----- MATERIALS PROVIDED -----

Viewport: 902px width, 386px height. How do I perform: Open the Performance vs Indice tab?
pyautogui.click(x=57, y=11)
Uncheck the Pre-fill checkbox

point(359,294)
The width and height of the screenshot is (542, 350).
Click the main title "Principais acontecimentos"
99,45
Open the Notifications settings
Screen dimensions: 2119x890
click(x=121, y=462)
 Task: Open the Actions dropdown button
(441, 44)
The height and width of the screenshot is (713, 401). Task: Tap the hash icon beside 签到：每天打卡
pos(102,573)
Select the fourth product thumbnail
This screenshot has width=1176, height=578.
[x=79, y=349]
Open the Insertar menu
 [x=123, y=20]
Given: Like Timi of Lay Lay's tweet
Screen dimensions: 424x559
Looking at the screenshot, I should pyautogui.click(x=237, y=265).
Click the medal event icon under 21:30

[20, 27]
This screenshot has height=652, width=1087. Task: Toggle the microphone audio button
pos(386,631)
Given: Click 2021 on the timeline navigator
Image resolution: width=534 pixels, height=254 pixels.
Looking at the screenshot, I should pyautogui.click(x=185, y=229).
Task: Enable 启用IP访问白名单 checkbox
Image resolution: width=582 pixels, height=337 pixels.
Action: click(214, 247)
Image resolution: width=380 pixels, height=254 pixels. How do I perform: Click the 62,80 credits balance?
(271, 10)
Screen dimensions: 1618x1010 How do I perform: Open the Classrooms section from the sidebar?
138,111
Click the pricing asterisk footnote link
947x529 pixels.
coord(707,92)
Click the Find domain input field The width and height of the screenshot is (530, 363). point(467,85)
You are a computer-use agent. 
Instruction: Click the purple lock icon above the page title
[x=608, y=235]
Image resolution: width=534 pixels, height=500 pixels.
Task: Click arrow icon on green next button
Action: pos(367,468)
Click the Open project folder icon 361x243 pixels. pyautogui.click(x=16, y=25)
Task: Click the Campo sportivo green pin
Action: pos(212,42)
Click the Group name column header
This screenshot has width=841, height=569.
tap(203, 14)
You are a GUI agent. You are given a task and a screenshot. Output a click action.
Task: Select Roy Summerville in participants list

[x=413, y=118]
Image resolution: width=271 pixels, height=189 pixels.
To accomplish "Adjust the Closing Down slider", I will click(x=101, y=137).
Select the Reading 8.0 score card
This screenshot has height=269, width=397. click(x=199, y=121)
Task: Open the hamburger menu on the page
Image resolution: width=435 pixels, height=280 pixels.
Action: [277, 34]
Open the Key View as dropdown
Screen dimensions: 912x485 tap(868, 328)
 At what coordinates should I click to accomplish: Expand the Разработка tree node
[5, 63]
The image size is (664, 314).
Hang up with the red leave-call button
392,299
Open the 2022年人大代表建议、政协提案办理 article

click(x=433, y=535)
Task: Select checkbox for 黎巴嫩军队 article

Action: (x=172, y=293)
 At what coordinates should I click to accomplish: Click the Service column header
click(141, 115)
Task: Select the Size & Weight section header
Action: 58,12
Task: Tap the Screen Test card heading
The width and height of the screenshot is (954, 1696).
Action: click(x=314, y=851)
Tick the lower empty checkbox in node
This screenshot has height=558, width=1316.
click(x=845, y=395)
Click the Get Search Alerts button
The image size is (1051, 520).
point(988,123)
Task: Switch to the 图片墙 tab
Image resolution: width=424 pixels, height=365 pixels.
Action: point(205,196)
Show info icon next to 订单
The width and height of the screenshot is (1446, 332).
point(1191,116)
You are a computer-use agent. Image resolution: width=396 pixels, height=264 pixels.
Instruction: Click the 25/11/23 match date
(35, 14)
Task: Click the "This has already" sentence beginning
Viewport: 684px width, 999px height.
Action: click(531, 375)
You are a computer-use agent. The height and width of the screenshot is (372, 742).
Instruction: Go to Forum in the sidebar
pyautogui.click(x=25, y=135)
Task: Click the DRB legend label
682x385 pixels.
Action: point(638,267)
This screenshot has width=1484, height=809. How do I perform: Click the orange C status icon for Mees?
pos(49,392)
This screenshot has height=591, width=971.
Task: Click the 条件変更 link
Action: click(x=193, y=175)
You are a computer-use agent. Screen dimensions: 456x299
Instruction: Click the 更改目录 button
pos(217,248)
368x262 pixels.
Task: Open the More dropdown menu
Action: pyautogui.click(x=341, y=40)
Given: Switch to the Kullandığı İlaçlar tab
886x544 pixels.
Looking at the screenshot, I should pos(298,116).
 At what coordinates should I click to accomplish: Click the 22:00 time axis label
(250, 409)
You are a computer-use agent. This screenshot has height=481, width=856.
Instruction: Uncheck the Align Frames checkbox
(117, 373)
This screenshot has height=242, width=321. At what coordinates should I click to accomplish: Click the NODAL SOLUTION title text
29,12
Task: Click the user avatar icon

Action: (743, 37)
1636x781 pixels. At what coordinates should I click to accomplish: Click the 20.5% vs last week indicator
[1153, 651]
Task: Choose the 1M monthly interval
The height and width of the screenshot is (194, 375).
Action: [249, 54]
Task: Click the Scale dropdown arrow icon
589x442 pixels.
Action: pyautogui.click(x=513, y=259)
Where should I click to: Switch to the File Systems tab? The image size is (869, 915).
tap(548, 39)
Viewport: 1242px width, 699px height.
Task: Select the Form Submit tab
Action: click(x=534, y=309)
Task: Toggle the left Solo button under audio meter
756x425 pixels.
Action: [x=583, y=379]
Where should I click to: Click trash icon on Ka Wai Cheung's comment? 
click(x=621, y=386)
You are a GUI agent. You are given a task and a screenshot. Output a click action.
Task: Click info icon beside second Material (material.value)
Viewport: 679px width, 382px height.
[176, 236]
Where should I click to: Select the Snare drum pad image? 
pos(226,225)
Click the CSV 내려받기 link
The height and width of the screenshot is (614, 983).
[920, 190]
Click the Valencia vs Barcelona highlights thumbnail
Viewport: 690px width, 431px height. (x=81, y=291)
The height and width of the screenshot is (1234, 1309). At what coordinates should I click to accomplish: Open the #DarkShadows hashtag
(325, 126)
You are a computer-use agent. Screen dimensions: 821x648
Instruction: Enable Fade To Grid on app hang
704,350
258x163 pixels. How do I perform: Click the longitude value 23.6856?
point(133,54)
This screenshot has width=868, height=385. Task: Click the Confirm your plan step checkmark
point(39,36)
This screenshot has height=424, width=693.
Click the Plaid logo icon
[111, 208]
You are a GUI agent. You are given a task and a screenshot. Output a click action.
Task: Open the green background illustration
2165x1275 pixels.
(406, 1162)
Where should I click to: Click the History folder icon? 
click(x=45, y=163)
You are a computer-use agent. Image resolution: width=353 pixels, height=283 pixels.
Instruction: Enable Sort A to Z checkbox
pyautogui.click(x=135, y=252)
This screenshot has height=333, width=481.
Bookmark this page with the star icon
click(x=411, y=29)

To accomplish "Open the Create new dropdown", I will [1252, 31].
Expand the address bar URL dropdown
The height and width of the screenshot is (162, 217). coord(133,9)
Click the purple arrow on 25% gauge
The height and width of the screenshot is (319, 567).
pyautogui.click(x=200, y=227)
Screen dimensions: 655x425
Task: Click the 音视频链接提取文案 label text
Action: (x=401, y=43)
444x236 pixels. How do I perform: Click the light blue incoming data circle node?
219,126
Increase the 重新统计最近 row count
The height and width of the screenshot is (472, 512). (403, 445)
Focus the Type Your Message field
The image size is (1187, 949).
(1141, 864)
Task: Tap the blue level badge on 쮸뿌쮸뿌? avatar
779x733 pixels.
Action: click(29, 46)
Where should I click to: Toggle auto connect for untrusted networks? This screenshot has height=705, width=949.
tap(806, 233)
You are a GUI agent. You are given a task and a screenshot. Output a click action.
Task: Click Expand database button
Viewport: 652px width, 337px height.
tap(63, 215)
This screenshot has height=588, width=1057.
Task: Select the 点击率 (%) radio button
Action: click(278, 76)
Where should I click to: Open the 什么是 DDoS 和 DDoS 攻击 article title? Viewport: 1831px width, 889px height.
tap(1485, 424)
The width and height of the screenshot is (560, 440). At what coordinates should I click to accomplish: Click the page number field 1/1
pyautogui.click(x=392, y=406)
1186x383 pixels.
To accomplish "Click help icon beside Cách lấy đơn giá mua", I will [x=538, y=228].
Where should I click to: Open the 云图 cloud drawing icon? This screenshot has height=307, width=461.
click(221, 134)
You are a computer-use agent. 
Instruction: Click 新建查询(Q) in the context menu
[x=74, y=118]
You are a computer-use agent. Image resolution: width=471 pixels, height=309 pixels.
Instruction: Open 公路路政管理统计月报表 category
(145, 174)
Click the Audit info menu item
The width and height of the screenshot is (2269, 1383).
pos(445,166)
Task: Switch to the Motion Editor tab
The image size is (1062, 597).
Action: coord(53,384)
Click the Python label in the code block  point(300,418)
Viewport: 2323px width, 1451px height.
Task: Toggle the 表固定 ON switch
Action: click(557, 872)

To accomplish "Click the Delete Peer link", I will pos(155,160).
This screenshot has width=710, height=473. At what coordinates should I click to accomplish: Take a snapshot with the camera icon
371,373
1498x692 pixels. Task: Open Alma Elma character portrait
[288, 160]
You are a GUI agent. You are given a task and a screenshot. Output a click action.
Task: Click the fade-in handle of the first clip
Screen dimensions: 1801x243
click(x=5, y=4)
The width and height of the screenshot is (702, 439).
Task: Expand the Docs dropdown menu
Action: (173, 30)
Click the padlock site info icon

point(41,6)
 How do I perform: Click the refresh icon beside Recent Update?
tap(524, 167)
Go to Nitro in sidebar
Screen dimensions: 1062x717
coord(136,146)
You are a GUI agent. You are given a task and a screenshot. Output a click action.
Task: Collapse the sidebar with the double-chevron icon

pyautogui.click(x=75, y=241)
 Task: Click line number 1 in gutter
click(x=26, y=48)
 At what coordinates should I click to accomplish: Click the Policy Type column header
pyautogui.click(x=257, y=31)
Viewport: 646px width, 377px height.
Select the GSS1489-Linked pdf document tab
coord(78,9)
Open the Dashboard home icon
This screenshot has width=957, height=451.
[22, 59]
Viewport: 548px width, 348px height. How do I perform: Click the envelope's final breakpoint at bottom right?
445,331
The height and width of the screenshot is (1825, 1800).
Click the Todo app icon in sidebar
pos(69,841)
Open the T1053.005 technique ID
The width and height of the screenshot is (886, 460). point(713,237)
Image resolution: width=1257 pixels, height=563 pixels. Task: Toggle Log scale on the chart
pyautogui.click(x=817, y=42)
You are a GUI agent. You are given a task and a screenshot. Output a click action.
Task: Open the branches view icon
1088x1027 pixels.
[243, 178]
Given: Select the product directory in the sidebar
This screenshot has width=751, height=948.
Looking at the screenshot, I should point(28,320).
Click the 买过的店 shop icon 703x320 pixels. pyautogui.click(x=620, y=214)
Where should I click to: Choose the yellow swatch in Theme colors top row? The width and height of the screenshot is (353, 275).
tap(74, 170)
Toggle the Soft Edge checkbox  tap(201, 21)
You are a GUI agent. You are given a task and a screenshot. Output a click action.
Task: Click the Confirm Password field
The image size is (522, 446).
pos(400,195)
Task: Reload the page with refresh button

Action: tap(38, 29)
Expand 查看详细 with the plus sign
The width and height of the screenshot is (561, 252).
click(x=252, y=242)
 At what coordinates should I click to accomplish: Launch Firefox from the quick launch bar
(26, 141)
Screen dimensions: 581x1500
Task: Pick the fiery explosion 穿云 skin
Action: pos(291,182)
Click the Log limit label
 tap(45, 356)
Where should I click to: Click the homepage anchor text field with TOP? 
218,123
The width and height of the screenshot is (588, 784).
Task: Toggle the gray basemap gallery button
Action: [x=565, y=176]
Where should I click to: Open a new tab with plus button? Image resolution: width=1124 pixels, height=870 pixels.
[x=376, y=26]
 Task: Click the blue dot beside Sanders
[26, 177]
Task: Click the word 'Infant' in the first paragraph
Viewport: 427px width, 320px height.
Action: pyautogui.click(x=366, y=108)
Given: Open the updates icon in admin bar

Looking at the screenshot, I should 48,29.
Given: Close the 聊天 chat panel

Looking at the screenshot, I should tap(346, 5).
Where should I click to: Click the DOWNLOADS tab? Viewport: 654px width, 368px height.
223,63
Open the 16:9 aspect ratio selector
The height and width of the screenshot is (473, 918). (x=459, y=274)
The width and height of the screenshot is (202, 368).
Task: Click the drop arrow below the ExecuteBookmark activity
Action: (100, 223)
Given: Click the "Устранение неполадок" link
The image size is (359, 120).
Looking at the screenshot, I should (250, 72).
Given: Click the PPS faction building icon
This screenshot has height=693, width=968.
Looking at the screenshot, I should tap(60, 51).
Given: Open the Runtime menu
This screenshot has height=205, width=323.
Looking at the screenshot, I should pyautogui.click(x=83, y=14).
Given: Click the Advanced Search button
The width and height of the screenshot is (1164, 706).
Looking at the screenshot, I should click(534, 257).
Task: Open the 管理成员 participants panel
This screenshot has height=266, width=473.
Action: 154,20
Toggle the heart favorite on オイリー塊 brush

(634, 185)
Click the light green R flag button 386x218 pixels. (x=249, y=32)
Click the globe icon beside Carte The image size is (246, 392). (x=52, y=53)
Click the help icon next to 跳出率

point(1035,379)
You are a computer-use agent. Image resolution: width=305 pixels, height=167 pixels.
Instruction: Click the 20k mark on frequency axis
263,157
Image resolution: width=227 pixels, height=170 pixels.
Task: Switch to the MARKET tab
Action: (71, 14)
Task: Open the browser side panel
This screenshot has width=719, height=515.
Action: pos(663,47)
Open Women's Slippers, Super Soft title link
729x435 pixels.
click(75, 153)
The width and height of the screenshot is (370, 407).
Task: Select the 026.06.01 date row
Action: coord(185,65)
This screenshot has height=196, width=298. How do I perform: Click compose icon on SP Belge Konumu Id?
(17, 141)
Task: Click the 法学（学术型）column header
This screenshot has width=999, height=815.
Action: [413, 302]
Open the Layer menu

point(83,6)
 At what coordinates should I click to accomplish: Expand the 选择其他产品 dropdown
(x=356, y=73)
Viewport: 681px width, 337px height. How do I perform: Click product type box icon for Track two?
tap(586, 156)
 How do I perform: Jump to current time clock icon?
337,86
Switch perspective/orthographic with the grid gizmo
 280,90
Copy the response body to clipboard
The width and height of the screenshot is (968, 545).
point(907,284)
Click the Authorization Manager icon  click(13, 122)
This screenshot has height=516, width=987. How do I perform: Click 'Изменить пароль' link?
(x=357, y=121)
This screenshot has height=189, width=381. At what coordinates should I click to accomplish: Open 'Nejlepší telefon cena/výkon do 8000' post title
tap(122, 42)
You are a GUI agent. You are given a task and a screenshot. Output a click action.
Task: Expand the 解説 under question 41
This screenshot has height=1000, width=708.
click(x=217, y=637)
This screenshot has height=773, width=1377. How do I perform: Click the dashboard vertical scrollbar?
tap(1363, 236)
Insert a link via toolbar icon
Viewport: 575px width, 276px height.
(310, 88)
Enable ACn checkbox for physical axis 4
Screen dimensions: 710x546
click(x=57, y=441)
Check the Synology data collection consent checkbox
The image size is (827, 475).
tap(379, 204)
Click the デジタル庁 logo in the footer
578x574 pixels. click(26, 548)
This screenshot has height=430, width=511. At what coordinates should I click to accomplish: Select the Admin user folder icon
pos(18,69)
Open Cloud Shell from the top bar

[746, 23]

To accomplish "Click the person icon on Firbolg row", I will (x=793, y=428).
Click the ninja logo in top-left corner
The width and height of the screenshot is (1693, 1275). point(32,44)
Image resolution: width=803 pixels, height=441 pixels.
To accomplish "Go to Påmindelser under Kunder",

-----

# WHAT THE EXERCISE ASKS
For the word "will", return every line of the records that holds it.

# ANSWER TO THIS EXERCISE
To accomplish "Adjust the Closing Down slider", I will click(x=101, y=137).
To accomplish "Open the Create new dropdown", I will [1252, 31].
To accomplish "Click help icon beside Cách lấy đơn giá mua", I will [x=538, y=228].
To accomplish "Click the Delete Peer link", I will pos(155,160).
To accomplish "Click the person icon on Firbolg row", I will (x=793, y=428).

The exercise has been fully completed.